Mr Albanese went on, saying the provision of infrastructure can no longer be considered a second-quarter public priority.
“Investing in good infrastructure generates long-term economics and jobs growth it lifts productivity it creates inclusive communities,” he said.
“It builds a low carbon future, makes businesses grow and gives our exporters a competitive edge.”
Mr Albanese pointed out that infrastructure can last much longer than any political term.
“Indeed the great challenge of infrastructure in this nation and in others is to break that nexus between the infrastructure investment cycle, which is by definition, long term , and the political side, which is short-term,” he said.

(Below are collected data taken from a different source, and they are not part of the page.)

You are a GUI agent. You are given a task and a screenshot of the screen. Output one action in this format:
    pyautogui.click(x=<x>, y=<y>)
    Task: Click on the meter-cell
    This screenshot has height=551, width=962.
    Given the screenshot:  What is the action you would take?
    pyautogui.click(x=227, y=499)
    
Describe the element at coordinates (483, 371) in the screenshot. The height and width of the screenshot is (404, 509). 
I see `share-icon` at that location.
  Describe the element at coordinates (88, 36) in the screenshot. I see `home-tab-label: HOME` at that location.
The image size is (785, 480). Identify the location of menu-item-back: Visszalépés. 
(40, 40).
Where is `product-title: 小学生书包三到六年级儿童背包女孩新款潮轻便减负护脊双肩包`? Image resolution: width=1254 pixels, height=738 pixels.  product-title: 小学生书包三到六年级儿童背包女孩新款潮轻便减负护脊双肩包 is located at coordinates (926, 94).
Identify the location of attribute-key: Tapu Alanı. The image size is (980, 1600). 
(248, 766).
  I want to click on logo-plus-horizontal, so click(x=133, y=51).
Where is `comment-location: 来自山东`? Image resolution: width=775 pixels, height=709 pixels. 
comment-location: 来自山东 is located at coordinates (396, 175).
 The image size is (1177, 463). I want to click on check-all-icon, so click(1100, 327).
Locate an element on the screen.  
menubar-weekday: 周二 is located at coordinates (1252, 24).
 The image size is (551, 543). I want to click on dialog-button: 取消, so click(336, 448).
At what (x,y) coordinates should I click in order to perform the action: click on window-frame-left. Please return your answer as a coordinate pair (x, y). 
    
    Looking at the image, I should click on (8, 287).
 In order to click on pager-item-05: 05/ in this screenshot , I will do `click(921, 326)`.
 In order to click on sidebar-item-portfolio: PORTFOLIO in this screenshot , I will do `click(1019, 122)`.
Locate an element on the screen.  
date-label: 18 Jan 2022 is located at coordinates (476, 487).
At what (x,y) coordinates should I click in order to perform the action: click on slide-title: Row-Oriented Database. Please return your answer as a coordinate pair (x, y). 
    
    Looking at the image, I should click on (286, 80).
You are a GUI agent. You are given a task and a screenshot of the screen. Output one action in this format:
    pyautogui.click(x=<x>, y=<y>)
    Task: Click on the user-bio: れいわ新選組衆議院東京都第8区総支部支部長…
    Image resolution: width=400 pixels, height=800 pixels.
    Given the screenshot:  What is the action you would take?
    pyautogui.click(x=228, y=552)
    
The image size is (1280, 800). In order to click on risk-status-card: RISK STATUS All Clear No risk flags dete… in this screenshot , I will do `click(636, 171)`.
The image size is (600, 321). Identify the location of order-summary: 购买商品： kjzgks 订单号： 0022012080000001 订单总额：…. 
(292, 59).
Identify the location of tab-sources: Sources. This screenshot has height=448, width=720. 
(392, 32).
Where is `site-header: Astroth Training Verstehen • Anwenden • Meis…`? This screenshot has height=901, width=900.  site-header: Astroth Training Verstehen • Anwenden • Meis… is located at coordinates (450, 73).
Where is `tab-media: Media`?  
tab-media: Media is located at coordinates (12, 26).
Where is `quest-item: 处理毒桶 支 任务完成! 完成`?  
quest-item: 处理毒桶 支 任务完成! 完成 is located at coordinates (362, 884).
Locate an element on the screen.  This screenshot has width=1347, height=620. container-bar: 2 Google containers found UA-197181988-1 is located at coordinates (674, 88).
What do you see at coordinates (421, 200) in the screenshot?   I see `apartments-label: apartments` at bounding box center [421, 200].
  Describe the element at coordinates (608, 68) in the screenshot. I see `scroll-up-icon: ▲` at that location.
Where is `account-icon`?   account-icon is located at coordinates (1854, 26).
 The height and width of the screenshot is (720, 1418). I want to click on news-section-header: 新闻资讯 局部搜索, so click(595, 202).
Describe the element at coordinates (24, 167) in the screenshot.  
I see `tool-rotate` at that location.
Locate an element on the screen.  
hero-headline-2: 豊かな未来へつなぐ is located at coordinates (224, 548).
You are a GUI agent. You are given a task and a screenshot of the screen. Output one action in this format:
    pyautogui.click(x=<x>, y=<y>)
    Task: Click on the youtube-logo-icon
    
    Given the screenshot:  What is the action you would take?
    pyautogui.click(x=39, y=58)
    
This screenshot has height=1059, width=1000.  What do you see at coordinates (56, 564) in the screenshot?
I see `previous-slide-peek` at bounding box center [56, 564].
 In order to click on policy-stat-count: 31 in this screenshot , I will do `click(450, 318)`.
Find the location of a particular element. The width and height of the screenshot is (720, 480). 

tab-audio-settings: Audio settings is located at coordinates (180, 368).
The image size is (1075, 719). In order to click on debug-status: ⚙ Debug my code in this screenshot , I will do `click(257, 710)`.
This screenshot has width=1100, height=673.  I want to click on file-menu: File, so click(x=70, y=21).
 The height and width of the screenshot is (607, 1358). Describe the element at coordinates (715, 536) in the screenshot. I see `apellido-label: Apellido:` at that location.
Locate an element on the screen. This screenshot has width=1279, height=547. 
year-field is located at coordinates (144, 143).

“It may well be that the state government that initiated those projects [WestConnex and the Sydney light rail] doesn’t get to cut the ribbon. And any new government of course will pretend it’s their project.”
The spectre of coastal shipping also reared its head in the shadow minister’s address to the ALC Forum. He said the modernisation of the nation’s rail and road freight infrastructure.
“I want to turn towards another safe, environmentally sound mode of transport that could be doing more of the heavy lifting when it comes to the national freight task, and that is coastal shipping,” Mr Albanese said.
“As a vast island continent, with ports around its coastline, it defies logic that in 2018, this industry is no bigger than it was 40 years ago – in fact, in recent years, it’s been in decline, with just 17% of the domestic freight task being carried in the hulls of ships.”
He said the proud, Australian-flagged merchant fleet and the skilled workforce on those ships was fast disappearing.
“Today much of the freight that does go by sea is transported on board ships that are foreign-flagged, foreign-crewed and foreign-paid.”
He said preventing the demise of coastal shipping was a priority for the former federal Labor government, ensuring there was a level playing field between Australian shippers and their international competitors.
“In order for the suite of reforms to have worked, they needed time,” he said, lamenting that the Labor government didn’t have that time before it was ousted.
“One of those things that you need in this sector, as much as possible, is for both sides of politics to work together so that when there’s a change in government, there’s not an automatic change in policy,” he said.
“And, shipping is an area I think that has suffered greatly from it.”